Comparison with previous work
Previous studies have estimated the relative conductance of different anions in the CFTR pore (Gray et al. 1990, 1993; Anderson et al. 1991; Overholt et al. 1993; Tabcharani et al. 1997; Mansoura et al. 1998; Illek et al. 1999). However, these studies have generally used only one-sided substitution of Cl-, and as such the results are subject to trans-ion effects, i.e. block of the current carried by one ion by the ion present on the opposite side of the membrane. This problem is exemplified in Fig. 9, where one-sided substitution of SCN- yields an apparent relative conductance for this anion, gSCN/gCl, of 0·27, compared with 0·06 estimated by current variance analysis with SCN- present on both sides of the membrane. One-sided substitution by SCN- is presumed to reduce Cl- conductance, due to SCN- block of Cl- currents, leading to an overestimation of relative SCN- conductance. In the present study, trans-ion effects were avoided by measuring the conductance to different anions under symmetrical ionic conditions.
Among those anions which gave measurable single channel currents under symmetrical ionic conditions, the conductance sequence was Cl- (1·0) > NO3- (0·60) > Br- (0·48) > formate (0·32-0·43) > F- (0·12) (Figs 1 and 2, Table 1). Current variance analysis yielded similar results for these anions while allowing the range of anions tested to be extended, giving an overall conductance sequence (at +50 mV) of Cl- (1·0) > NO3- (0·73) > Br- (0·48) = formate (0·49) > F- (0·09) > SCN- (0·06) = ClO4- (0·06). Since some anions (e.g. formate) may show a rectifying i-V relationship, the conductance sequence may be different at other voltages. The shape of the current-voltage relationship with symmetrical F-, SCN- or ClO4- was not investigated. These conductance sequences are quite similar to those obtained from whole cell CFTR currents when extracellular Cl- was replaced by other anions, both in rat pancreatic duct cells (Cl- (1·0) > Br- (0·83) > ClO4- (0·41); Gray et al. 1993) and in Xenopus oocytes (Cl- (1·0) > NO3- (0·75) > Br- (0·64) > SCN- (0·14); Mansoura et al. 1998).

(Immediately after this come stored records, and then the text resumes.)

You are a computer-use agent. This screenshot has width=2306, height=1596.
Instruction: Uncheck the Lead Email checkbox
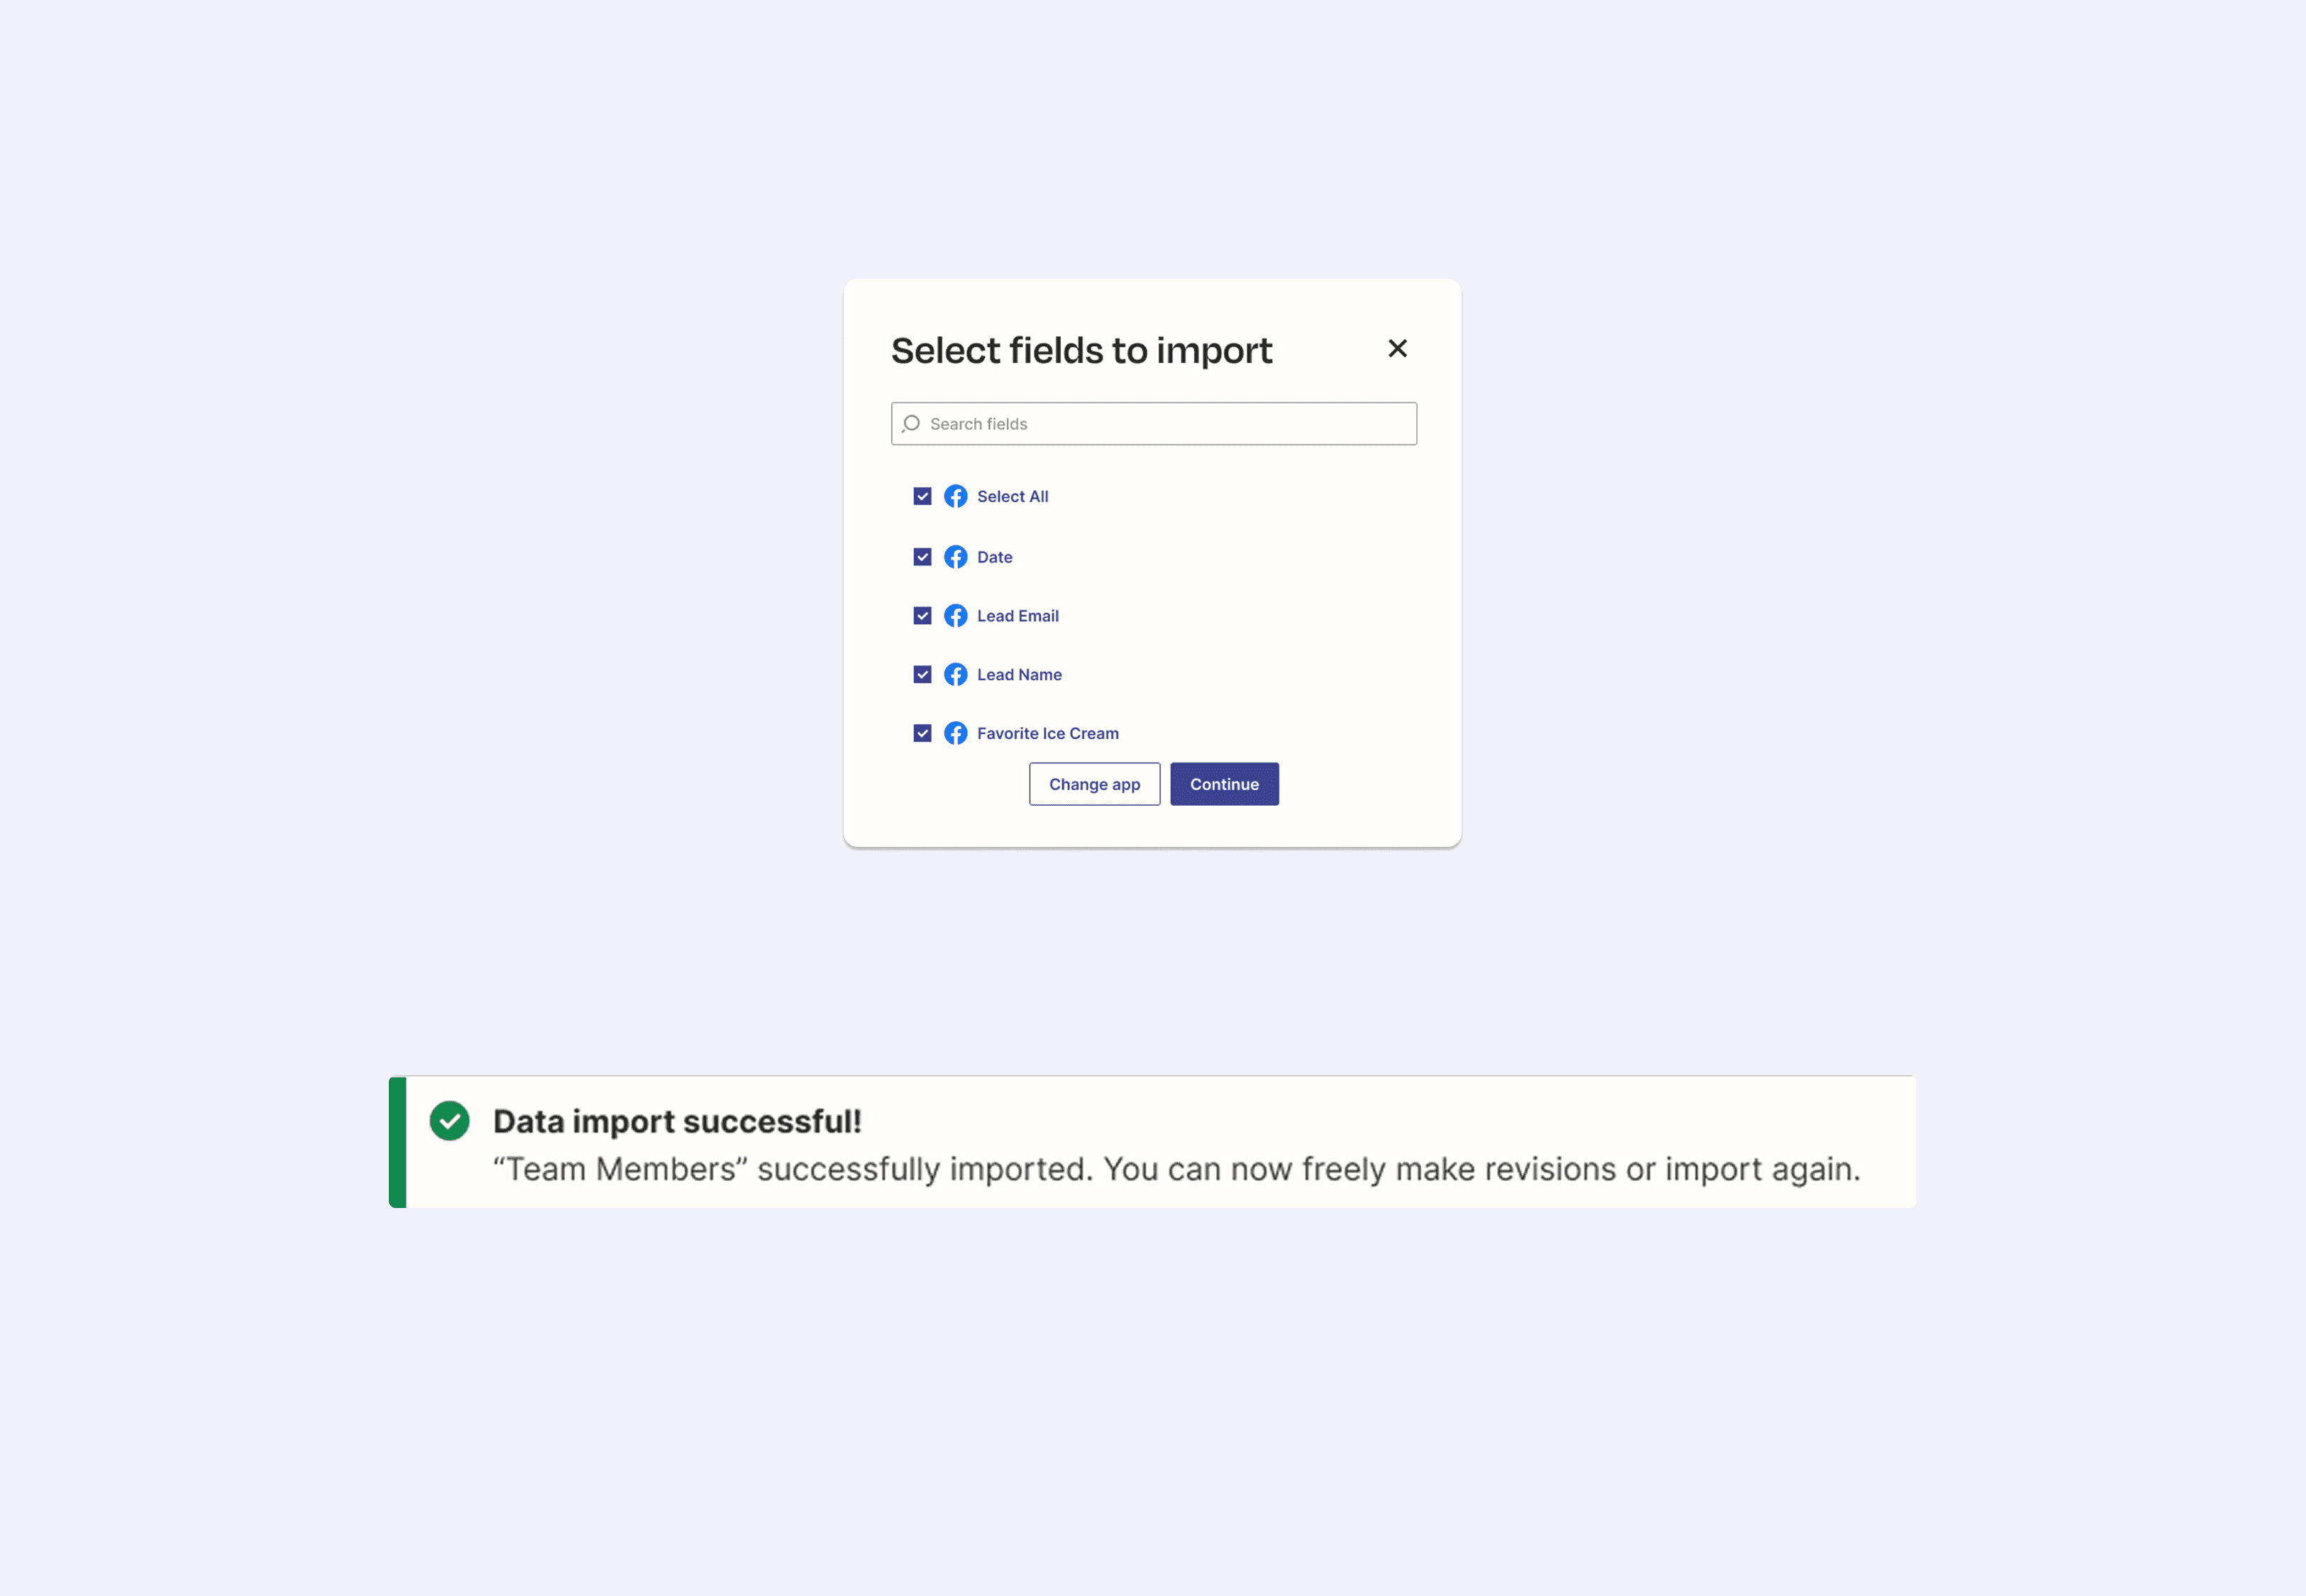click(x=922, y=616)
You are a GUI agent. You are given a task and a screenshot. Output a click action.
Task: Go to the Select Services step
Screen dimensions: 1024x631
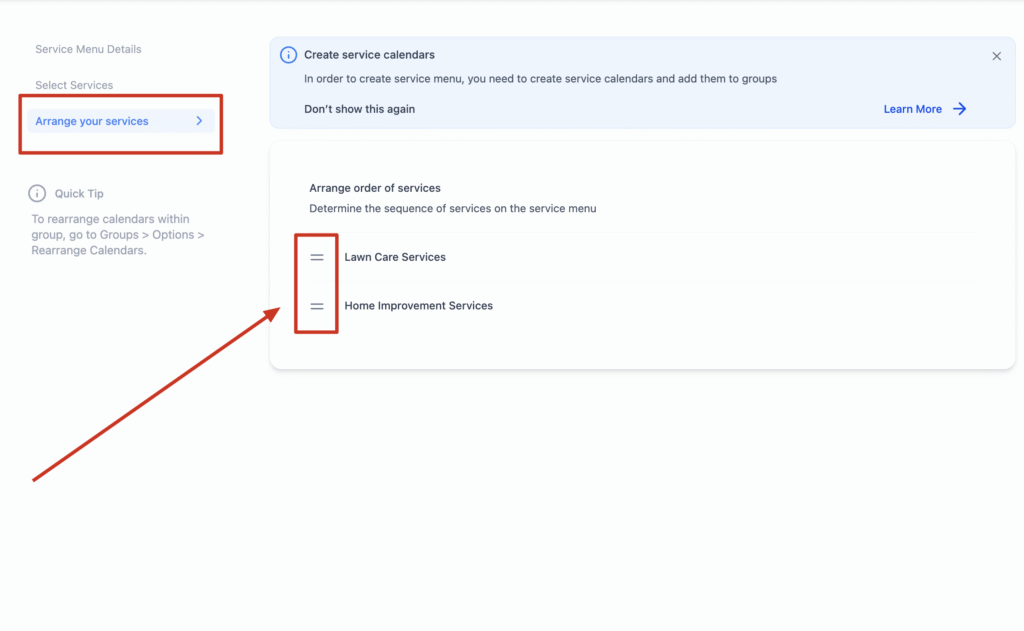(74, 85)
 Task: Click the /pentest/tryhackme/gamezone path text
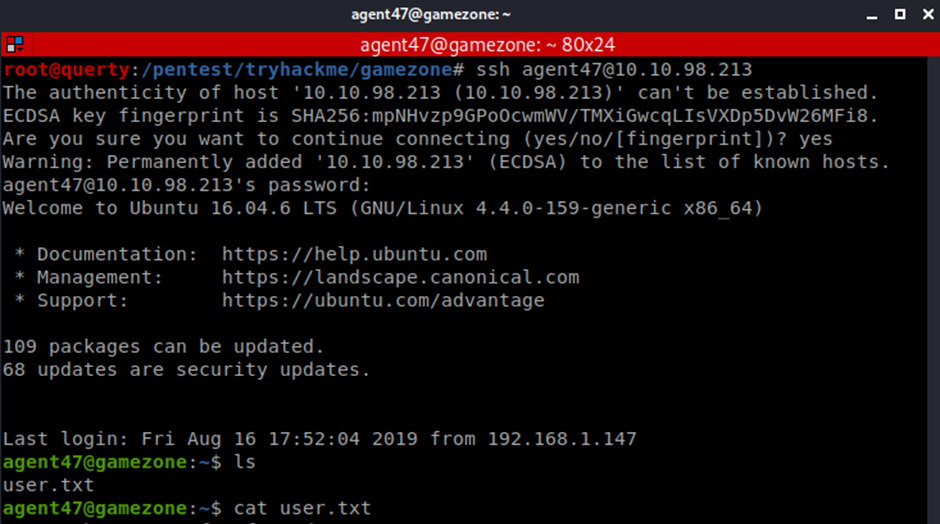pos(297,70)
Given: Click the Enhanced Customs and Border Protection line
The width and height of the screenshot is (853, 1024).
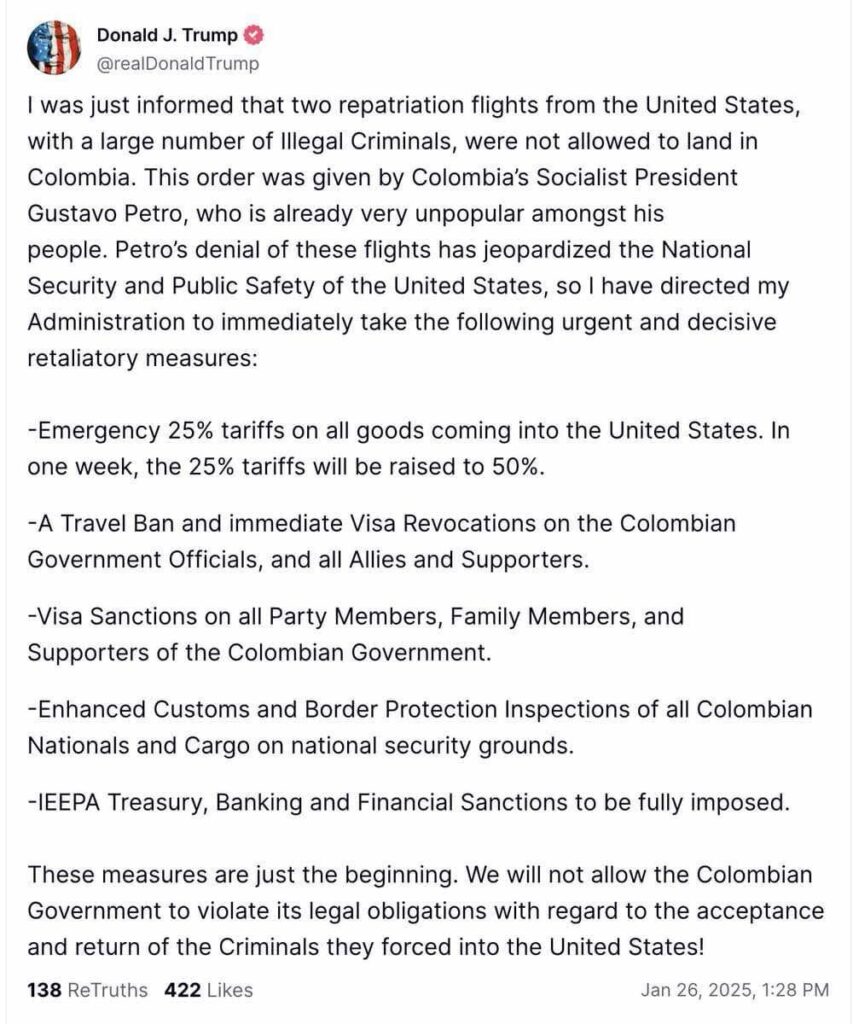Looking at the screenshot, I should coord(420,709).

A major discrepancy between the present and previous studies was the inability to record single channel currents carried by SCN- or I-. Thiocyanate currents with a conductance of 10·3 pS, and I- currents with a conductance of 5·4 pS have previously been reported for CFTR expressed in CHO cells immediately following symmetrical exposure to SCN-- or I--containing solutions (Tabcharani et al. 1993, 1997). In the present study, only a low SCN- conductance state was identified using current variance analysis, with a gSCN/gCl of 0·06 (Fig. 6, Table 1), similar to that reported for whole cell CFTR currents in Xenopus oocytes (Mansoura et al. 1998). Iodide currents could not be recorded under symmetrical conditions, but macroscopic I-V relationships showed the conductance sequence Cl- (1·0) > SCN- (0·27) > I- (0·20) (Figs 9 and 13). While subject to the kind of trans-ion effects described above, this apparent low I- conductance is consistent with previous whole cell (Anderson et al. 1991; Gray et al. 1993; Overholt et al. 1993; Mansoura et al. 1998) and transepithelial current results (Illek et al. 1999). One possible explanation for the discrepancy with the single channel results of Tabcharani et al. (1993, 1997) is that CFTR may exist in different states with different conductances to highly lyotropic anions such as SCN- and I- (Tabcharani et al. 1997). There is additional evidence that CFTR may exist in multiple open states with different permeation properties (Gunderson & Kopito, 1995; Ishihara & Welsh, 1997; Linsdell & Hanrahan, 1998). CFTR may exist only transiently in a state with a high conductance to anions such as SCN- and I-, a state which may have been missed in the present and other studies. Thus, single channel currents carried by I-, showing both high relative permeabilities PI/PCl (1·8-2·0) and high gI/gCl (0·8), disappear within 20-120 s following exposure to I--containing solutions, depending on the experimental conditions (Tabcharani et al. 1997). Under steady-state conditions, both PI/PCl and gI/gCl are considerably lower (Tabcharani et al. 1997; Table 1). The high SCN- conductance state previously described by Tabcharani et al. (1993) is only observed for a similarly short period following exposure to SCN--containing solutions (J. A. Tabcharani & J. W. Hanrahan, personal communication). The results shown in Fig. 6 indicate that, under steady-state conditions, CFTR exists in a stable, low SCN- conductance state.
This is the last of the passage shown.